[Dataset items]
○ ○ ○ ○

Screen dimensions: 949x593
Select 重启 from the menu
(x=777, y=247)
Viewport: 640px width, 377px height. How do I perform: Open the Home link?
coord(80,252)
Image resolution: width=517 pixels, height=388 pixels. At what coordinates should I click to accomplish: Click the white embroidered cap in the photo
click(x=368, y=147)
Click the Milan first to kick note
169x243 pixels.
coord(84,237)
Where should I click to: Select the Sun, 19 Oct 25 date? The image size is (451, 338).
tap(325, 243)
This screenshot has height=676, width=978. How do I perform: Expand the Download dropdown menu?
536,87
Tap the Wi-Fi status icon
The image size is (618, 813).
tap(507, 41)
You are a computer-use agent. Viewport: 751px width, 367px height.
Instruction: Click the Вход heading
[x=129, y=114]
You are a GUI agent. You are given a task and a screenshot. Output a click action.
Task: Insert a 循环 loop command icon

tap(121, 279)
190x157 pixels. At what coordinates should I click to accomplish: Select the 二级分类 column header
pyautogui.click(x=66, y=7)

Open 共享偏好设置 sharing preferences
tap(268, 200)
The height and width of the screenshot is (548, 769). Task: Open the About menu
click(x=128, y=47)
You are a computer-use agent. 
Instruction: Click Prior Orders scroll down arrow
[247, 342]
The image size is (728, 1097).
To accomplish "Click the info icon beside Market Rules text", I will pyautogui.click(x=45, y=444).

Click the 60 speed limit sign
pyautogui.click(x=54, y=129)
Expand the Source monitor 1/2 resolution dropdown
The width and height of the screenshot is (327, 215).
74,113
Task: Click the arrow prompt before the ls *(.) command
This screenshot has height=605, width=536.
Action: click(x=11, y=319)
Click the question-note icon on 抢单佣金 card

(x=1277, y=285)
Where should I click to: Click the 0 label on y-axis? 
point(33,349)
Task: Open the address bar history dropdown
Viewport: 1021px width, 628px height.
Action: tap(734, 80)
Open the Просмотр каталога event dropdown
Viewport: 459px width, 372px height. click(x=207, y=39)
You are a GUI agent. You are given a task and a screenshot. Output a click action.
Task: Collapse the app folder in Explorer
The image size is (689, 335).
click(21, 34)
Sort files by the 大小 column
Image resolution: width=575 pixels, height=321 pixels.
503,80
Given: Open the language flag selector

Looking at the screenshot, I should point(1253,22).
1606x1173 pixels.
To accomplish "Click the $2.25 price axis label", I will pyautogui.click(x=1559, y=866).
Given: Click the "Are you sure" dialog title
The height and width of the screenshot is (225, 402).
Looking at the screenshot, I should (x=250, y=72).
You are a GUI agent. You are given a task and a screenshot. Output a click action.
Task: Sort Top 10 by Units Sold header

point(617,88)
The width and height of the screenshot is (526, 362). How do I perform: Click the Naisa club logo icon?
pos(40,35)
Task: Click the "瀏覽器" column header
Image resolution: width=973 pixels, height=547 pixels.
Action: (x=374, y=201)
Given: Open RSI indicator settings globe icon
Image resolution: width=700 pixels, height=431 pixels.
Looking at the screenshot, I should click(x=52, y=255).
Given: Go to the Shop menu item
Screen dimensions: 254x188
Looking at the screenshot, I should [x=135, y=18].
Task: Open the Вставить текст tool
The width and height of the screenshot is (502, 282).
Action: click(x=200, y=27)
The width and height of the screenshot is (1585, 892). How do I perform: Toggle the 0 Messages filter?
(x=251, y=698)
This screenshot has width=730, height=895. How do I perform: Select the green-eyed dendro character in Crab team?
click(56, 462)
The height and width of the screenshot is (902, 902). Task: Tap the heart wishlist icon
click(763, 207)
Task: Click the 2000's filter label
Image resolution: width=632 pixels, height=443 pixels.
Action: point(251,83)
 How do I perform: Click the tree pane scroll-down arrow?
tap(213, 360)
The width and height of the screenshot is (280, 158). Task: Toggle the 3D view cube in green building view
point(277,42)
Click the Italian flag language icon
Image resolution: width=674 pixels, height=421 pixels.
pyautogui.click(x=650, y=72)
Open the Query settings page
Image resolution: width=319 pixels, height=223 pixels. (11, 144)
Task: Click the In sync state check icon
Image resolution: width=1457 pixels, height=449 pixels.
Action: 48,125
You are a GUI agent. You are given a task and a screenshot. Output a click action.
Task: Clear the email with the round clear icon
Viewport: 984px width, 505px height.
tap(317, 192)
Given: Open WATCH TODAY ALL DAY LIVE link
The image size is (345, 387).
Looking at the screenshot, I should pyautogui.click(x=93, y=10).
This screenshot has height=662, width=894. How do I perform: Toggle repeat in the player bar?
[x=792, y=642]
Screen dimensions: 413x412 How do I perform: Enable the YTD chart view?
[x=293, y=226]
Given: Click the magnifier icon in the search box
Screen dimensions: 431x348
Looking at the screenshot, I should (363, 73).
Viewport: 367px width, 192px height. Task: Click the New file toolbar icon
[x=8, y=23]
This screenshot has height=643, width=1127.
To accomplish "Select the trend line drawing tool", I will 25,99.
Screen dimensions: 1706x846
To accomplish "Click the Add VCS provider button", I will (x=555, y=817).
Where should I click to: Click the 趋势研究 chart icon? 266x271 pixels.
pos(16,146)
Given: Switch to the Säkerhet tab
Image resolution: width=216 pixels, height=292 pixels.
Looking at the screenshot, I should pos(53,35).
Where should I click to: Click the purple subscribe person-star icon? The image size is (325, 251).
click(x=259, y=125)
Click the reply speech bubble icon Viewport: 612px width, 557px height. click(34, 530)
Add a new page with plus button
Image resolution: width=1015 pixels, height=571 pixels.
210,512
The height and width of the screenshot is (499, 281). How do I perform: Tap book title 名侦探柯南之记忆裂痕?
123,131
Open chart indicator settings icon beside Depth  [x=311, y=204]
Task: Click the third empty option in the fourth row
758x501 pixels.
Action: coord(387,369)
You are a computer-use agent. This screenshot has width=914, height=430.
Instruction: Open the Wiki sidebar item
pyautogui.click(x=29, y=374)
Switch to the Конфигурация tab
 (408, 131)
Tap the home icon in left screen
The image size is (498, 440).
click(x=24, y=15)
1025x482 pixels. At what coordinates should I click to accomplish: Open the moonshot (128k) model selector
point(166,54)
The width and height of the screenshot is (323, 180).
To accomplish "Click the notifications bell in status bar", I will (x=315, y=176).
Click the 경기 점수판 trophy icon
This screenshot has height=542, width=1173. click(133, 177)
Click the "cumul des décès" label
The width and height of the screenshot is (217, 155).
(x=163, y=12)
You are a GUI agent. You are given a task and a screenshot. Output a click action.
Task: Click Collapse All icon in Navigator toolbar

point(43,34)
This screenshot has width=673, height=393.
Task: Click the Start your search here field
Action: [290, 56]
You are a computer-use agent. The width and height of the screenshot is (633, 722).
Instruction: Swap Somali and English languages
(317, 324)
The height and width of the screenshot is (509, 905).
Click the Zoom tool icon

○ ○ ○ ○

- Action item -
Output all lines from the beginning of the data up to the line holding "Task: Click the arrow", that line included, exactly as written.

- Answer space -
Screen dimensions: 949x593
Select 重启 from the menu
(x=777, y=247)
Viewport: 640px width, 377px height. How do I perform: Open the Home link?
coord(80,252)
Image resolution: width=517 pixels, height=388 pixels. At what coordinates should I click to accomplish: Click the white embroidered cap in the photo
click(x=368, y=147)
Click the Milan first to kick note
169x243 pixels.
coord(84,237)
Where should I click to: Select the Sun, 19 Oct 25 date? The image size is (451, 338).
tap(325, 243)
This screenshot has height=676, width=978. How do I perform: Expand the Download dropdown menu?
536,87
Tap the Wi-Fi status icon
The image size is (618, 813).
tap(507, 41)
You are a computer-use agent. Viewport: 751px width, 367px height.
Instruction: Click the Вход heading
[x=129, y=114]
You are a GUI agent. You are given a task and a screenshot. Output a click action.
Task: Insert a 循环 loop command icon

tap(121, 279)
190x157 pixels. At what coordinates should I click to accomplish: Select the 二级分类 column header
pyautogui.click(x=66, y=7)

Open 共享偏好设置 sharing preferences
tap(268, 200)
The height and width of the screenshot is (548, 769). Task: Open the About menu
click(x=128, y=47)
You are a computer-use agent. 
Instruction: Click Prior Orders scroll down arrow
[247, 342]
The image size is (728, 1097).
To accomplish "Click the info icon beside Market Rules text", I will pyautogui.click(x=45, y=444).

Click the 60 speed limit sign
pyautogui.click(x=54, y=129)
Expand the Source monitor 1/2 resolution dropdown
The width and height of the screenshot is (327, 215).
74,113
Task: Click the arrow prompt before the ls *(.) command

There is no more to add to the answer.